The impacts of poverty can start early with children of color. It begins with lack of access to educational resources needed to succeed. Children of color are rarely taught by teachers who look like them. They don’t see materials featuring them. Many have learning disabilities and histories of abuse or neglect. These factors can lead to higher incidences of suspension due to misbehavior. In fact, black children are three times more likely to be suspended as white children.
The school to prison pipeline is well documented. Children, mostly male, are moved out of schools and into the juvenile and criminal justice systems. Suspension leads to crime that leads to prison. For young men, who are not respected in society or school and who see no future, crime might be the only option open to maintaining self-respect. According to the ACLU, “students suspended or expelled for a discretionary violation are nearly three times more likely to be in contact with the juvenile justice system the following year.”
When people in poverty commit crimes that could receive the death penalty, they often cannot afford legal counsel that could build a sufficient case to freedom or ensure life without parole. They often suffer from mental illness or addiction and have experienced more childhood abuse or trauma. And of course, experienced racial discrimination as described in the school to prison pipeline.

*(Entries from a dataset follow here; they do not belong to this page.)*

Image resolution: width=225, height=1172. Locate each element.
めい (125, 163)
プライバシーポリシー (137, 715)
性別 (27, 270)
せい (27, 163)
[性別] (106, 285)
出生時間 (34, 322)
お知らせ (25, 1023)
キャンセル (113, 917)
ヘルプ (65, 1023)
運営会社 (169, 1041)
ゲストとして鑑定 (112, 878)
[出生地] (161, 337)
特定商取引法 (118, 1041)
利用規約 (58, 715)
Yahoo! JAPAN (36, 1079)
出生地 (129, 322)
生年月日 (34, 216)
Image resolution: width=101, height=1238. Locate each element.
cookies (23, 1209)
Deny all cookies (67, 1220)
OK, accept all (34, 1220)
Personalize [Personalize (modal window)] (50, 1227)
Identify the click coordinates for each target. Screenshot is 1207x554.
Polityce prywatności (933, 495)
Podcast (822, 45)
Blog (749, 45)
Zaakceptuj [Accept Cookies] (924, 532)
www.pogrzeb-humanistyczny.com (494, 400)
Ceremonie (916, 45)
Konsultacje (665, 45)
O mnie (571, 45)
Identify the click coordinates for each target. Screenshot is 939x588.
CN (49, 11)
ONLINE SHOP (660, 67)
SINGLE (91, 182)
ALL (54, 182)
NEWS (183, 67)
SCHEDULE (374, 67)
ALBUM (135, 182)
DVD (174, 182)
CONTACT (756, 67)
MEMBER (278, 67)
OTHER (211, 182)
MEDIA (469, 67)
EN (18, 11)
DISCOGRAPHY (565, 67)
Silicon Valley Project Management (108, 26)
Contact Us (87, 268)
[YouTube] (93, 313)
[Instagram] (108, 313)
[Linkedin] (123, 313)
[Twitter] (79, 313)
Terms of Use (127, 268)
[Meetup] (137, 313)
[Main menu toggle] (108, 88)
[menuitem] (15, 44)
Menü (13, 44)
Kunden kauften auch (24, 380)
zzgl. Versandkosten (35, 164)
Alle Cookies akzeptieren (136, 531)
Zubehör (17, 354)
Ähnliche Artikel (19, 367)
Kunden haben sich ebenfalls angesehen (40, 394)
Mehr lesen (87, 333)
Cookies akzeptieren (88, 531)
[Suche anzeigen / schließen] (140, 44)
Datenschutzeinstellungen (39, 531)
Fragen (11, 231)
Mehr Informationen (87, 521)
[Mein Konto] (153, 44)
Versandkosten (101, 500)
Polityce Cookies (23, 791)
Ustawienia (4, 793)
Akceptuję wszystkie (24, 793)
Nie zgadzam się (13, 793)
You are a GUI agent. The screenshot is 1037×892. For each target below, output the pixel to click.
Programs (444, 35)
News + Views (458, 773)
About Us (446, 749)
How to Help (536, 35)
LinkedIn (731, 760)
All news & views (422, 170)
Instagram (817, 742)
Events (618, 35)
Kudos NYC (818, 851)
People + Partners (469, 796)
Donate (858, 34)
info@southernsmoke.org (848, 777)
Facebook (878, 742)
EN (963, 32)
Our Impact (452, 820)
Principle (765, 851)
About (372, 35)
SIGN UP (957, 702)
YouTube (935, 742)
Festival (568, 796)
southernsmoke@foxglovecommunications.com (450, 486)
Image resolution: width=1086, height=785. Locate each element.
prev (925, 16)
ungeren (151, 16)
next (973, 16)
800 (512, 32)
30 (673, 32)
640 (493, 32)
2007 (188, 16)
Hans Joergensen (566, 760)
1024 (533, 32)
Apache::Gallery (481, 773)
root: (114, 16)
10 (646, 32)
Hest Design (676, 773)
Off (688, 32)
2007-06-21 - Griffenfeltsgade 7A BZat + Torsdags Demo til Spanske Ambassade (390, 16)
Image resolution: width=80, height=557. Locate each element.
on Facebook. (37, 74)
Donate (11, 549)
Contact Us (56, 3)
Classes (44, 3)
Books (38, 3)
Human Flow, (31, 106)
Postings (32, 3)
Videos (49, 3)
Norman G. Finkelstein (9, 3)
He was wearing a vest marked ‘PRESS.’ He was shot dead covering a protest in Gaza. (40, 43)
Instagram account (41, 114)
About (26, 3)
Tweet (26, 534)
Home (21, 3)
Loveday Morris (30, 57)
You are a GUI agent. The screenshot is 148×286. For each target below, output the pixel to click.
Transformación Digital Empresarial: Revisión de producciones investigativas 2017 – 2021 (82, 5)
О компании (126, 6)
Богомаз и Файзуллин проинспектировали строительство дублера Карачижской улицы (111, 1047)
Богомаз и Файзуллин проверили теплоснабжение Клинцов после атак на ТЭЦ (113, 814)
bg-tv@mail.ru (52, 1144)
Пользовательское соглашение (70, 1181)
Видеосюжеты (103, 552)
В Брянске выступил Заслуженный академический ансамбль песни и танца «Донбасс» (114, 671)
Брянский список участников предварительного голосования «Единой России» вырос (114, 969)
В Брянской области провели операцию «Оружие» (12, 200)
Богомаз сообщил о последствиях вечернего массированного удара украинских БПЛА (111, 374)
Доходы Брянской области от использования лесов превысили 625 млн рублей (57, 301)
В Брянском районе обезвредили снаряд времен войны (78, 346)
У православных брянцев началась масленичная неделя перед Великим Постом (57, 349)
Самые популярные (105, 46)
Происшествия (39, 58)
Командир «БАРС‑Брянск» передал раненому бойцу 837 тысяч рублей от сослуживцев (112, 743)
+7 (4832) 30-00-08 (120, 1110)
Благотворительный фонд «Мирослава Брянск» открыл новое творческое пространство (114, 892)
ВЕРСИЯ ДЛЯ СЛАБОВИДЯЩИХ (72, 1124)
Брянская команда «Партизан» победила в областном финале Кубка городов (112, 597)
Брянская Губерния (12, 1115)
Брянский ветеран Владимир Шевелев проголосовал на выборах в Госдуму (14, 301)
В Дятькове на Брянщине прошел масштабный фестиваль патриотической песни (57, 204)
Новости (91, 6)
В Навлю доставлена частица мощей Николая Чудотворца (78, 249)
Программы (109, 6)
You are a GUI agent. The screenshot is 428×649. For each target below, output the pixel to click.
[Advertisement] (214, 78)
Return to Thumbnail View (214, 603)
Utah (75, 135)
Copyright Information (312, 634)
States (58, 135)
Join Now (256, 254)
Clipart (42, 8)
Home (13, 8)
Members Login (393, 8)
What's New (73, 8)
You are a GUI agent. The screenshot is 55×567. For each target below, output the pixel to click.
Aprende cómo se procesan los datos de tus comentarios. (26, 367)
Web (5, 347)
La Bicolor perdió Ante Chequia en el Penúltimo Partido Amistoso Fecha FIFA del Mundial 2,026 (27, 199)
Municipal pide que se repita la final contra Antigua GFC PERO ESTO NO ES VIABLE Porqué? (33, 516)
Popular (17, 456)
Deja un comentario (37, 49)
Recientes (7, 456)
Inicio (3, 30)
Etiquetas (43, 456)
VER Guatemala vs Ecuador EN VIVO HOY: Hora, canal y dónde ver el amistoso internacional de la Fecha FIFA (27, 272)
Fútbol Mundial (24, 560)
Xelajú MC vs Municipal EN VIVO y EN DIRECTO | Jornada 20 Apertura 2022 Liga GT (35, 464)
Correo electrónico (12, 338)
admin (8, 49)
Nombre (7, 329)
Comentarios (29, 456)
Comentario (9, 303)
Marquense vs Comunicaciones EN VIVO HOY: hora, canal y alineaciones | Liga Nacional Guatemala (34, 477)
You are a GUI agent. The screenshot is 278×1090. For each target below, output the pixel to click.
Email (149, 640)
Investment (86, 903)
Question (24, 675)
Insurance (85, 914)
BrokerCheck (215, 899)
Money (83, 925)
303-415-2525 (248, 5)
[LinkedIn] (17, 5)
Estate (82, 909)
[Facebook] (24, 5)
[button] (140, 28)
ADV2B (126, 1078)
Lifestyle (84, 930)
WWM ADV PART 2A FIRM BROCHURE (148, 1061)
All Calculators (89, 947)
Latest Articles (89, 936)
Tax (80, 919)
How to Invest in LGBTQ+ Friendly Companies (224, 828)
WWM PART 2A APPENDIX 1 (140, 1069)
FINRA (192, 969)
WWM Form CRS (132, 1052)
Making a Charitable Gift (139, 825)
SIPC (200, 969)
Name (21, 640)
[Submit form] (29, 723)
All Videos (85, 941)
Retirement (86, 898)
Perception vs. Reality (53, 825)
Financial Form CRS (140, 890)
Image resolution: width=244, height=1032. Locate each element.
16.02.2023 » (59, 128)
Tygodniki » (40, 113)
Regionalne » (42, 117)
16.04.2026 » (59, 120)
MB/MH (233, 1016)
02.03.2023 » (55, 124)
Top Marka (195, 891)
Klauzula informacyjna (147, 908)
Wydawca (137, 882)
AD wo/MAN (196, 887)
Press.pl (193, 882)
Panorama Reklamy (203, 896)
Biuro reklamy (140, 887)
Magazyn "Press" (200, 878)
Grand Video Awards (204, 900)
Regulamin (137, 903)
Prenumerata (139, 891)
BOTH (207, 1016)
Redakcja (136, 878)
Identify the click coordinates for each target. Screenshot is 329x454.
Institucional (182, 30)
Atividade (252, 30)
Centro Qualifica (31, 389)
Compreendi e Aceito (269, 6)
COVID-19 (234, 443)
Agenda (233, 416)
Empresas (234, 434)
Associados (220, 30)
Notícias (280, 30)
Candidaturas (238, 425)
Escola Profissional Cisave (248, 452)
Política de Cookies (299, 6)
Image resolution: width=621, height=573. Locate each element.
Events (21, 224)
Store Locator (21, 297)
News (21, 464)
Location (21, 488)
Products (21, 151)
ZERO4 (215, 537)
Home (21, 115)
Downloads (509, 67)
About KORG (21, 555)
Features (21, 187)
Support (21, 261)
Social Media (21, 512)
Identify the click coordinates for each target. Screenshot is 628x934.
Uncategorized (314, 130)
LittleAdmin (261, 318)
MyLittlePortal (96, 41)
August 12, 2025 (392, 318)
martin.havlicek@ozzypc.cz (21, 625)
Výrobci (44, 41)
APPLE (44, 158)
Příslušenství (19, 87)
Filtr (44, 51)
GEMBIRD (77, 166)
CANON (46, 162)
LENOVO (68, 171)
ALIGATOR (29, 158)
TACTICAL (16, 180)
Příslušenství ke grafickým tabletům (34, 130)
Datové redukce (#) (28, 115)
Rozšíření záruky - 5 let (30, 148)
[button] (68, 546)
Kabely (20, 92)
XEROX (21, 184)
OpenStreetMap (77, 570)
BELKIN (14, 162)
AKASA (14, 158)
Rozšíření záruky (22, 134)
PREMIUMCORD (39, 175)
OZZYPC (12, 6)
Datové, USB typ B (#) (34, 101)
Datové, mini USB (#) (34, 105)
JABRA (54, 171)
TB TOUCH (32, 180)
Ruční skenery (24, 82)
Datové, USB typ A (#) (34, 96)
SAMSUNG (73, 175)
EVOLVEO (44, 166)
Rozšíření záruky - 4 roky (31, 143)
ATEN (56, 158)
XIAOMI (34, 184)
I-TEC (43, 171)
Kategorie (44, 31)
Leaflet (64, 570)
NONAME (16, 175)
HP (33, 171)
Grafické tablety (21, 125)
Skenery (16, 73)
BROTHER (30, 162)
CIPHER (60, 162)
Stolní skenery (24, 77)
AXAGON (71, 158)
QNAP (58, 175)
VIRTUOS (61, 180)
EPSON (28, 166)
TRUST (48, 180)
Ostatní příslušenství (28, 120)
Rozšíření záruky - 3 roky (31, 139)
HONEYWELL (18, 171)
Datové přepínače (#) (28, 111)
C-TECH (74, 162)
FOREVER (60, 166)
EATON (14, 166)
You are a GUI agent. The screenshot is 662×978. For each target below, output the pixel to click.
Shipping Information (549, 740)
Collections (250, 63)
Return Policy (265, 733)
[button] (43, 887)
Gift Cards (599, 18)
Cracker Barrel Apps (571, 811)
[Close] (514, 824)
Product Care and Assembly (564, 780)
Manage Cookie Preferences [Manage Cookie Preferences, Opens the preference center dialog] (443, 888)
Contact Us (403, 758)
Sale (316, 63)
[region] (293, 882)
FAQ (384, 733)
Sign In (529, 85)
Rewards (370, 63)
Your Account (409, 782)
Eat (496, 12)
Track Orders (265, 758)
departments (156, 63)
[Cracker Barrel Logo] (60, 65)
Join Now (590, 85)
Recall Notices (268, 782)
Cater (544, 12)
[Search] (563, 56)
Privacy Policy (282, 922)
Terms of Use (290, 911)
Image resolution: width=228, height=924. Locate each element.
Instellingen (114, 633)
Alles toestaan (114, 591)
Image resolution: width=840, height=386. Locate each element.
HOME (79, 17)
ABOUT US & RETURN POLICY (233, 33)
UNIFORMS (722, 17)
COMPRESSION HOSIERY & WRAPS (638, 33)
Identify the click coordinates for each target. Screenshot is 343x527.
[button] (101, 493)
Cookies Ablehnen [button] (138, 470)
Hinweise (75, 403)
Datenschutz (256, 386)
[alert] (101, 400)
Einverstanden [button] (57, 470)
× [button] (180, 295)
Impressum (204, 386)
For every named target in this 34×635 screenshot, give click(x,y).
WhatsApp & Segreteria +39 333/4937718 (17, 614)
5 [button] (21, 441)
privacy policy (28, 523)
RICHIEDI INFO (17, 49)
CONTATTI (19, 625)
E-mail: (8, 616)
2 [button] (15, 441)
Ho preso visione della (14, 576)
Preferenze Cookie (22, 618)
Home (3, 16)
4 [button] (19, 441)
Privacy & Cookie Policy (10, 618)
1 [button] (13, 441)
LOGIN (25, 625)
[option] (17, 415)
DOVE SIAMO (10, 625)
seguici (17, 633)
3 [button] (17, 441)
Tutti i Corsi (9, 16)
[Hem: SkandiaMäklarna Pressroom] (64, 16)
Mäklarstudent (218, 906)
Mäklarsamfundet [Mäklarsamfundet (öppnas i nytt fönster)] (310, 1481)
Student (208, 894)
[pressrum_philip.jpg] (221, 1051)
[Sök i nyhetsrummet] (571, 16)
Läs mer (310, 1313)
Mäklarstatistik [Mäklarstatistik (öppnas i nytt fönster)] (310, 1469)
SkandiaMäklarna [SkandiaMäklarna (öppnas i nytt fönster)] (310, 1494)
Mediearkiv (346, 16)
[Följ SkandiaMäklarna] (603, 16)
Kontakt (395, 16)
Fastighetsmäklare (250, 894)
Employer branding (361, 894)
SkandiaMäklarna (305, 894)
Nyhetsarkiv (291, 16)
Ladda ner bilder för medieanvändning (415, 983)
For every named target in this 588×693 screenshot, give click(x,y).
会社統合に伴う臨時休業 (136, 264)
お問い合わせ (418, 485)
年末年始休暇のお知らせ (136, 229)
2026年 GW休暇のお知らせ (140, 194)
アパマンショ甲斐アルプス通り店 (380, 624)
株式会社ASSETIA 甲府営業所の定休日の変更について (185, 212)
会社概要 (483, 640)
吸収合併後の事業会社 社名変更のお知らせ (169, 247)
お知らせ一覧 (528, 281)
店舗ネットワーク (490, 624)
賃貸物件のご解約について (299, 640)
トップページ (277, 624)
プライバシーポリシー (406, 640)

As Catholics, we are encouraged to have a preferential option for the poor. Jesus did. It’s one of the Social Justice teachings of the church. We are compelled by our faith to work to tear down those unjust social constructs that contribute to the high number of poor especially people of color in prisons and on death row. We need to provide programs to build the self-esteem of young men. We need to improve schools and implement restorative justice practices that will keep children in school. And we need to abolish a death penalty that primarily punishes the poor.